SOURCE DATA section start

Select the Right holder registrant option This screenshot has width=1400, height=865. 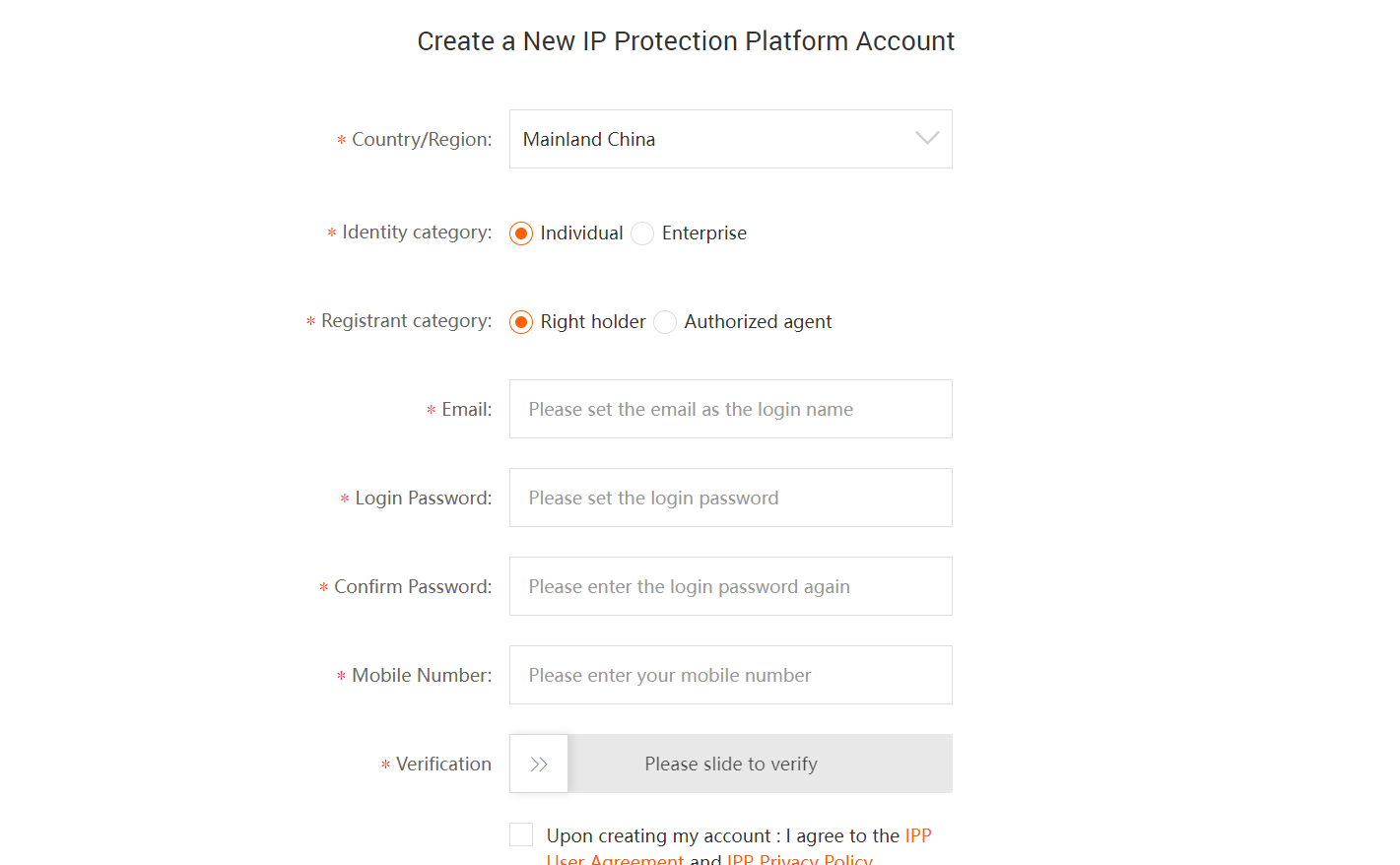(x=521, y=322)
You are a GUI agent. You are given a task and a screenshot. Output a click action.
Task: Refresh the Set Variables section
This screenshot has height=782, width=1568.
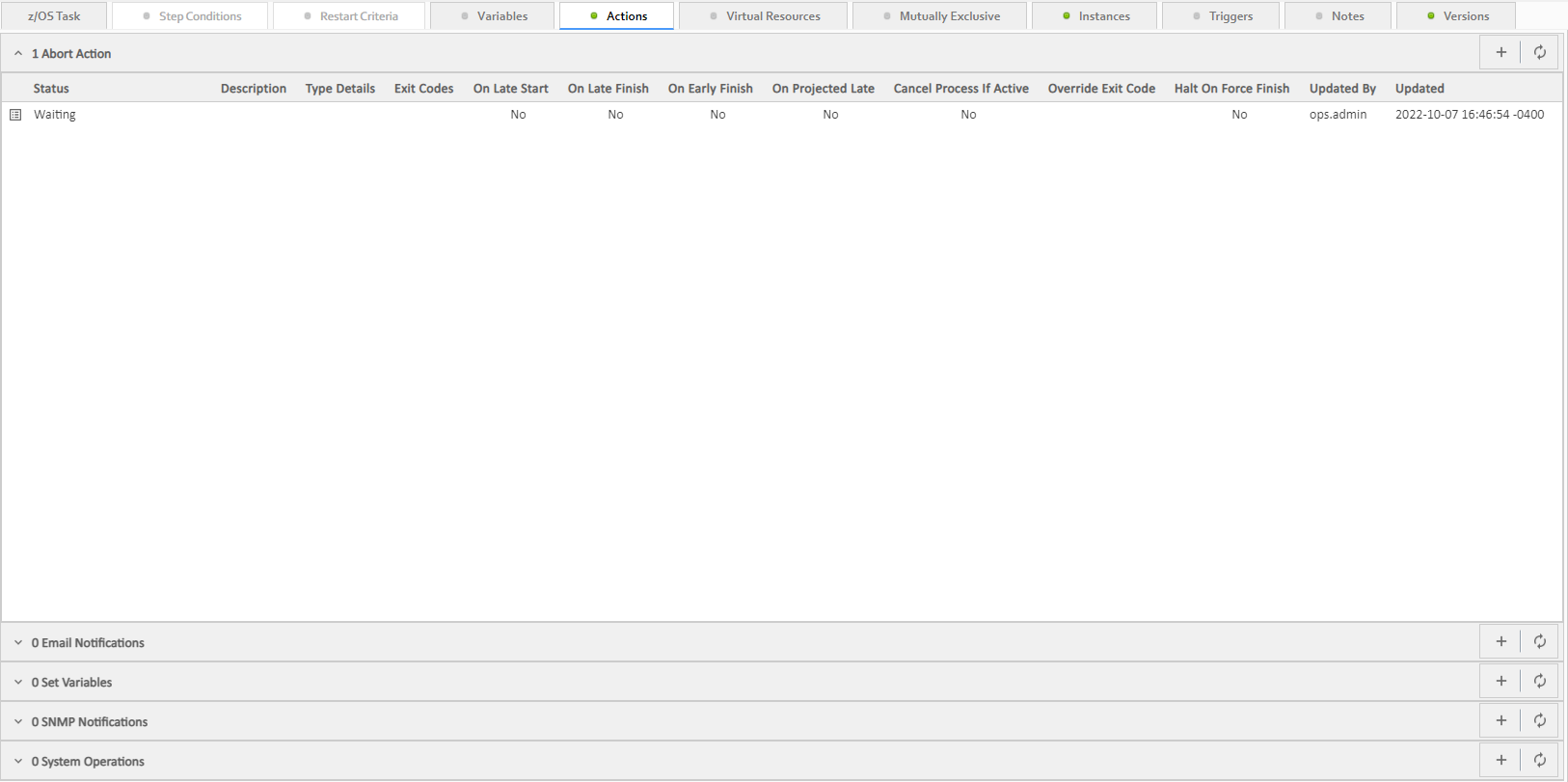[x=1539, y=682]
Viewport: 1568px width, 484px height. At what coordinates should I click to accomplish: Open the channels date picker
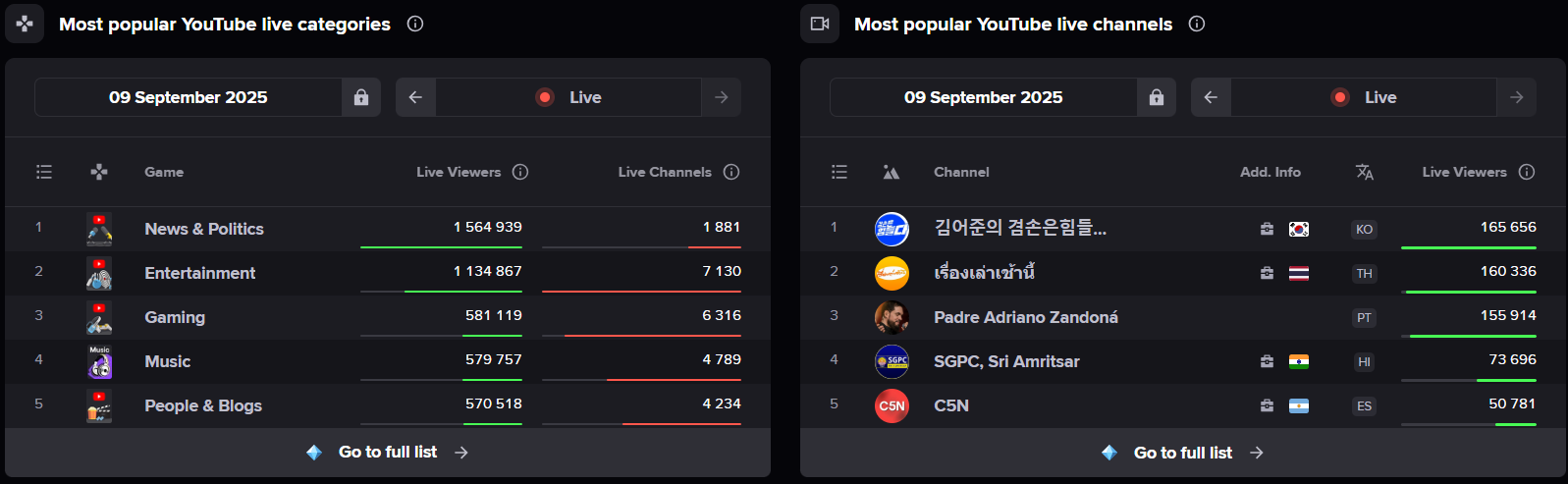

SOURCE DATA section end

## EXERCISE INSTRUCTIONS
Provide the count of lines in the records above that hold the word "click", with no other text.

## ANSWER AREA
2